### Goal of the exercise
Swap every "dropdown" in these lines for "pull-down" and reproduce the lines with nothing else changed.

### Data shown
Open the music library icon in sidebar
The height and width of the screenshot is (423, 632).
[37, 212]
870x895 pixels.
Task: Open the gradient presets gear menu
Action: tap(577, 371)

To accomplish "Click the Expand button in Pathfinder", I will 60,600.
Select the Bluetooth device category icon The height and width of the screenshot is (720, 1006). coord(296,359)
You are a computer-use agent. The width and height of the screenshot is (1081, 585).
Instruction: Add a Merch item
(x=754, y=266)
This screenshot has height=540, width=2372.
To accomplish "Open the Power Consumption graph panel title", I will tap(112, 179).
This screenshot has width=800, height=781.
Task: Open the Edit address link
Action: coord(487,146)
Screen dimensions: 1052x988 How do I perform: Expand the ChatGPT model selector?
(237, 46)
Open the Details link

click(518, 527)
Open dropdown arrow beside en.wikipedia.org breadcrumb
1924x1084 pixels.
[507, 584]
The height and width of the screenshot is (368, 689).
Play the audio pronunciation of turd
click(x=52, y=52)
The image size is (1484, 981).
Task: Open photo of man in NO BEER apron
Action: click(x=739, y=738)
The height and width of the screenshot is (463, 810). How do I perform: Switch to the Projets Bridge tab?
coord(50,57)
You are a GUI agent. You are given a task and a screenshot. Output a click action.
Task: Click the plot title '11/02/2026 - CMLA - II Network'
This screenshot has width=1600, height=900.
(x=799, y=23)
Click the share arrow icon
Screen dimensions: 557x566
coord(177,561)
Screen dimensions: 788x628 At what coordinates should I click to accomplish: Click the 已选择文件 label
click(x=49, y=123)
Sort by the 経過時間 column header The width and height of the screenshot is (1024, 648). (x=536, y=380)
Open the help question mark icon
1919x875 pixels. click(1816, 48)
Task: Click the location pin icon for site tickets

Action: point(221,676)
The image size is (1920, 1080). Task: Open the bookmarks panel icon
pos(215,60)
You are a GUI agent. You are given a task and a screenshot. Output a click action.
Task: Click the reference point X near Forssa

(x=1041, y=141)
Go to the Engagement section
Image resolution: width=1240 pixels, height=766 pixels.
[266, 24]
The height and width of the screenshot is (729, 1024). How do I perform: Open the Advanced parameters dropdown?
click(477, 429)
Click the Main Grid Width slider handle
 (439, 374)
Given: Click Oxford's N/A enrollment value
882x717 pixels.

### Final result
Open the music library icon in sidebar
The height and width of the screenshot is (423, 632).
[37, 212]
870x895 pixels.
Task: Open the gradient presets gear menu
Action: tap(577, 371)

To accomplish "Click the Expand button in Pathfinder", I will 60,600.
Select the Bluetooth device category icon The height and width of the screenshot is (720, 1006). coord(296,359)
You are a computer-use agent. The width and height of the screenshot is (1081, 585).
Instruction: Add a Merch item
(x=754, y=266)
This screenshot has height=540, width=2372.
To accomplish "Open the Power Consumption graph panel title", I will tap(112, 179).
This screenshot has width=800, height=781.
Task: Open the Edit address link
Action: coord(487,146)
Screen dimensions: 1052x988 How do I perform: Expand the ChatGPT model selector?
(237, 46)
Open the Details link

click(518, 527)
Open pull-down arrow beside en.wikipedia.org breadcrumb
1924x1084 pixels.
[507, 584]
The height and width of the screenshot is (368, 689).
Play the audio pronunciation of turd
click(x=52, y=52)
The image size is (1484, 981).
Task: Open photo of man in NO BEER apron
Action: click(x=739, y=738)
The height and width of the screenshot is (463, 810). How do I perform: Switch to the Projets Bridge tab?
coord(50,57)
You are a GUI agent. You are given a task and a screenshot. Output a click action.
Task: Click the plot title '11/02/2026 - CMLA - II Network'
This screenshot has width=1600, height=900.
(x=799, y=23)
Click the share arrow icon
Screen dimensions: 557x566
coord(177,561)
Screen dimensions: 788x628 At what coordinates should I click to accomplish: Click the 已选择文件 label
click(x=49, y=123)
Sort by the 経過時間 column header The width and height of the screenshot is (1024, 648). (x=536, y=380)
Open the help question mark icon
1919x875 pixels. click(1816, 48)
Task: Click the location pin icon for site tickets

Action: point(221,676)
The image size is (1920, 1080). Task: Open the bookmarks panel icon
pos(215,60)
You are a GUI agent. You are given a task and a screenshot. Output a click action.
Task: Click the reference point X near Forssa

(x=1041, y=141)
Go to the Engagement section
Image resolution: width=1240 pixels, height=766 pixels.
[266, 24]
The height and width of the screenshot is (729, 1024). How do I perform: Open the Advanced parameters pull-down?
click(477, 429)
Click the Main Grid Width slider handle
 (439, 374)
Given: Click Oxford's N/A enrollment value
882x717 pixels.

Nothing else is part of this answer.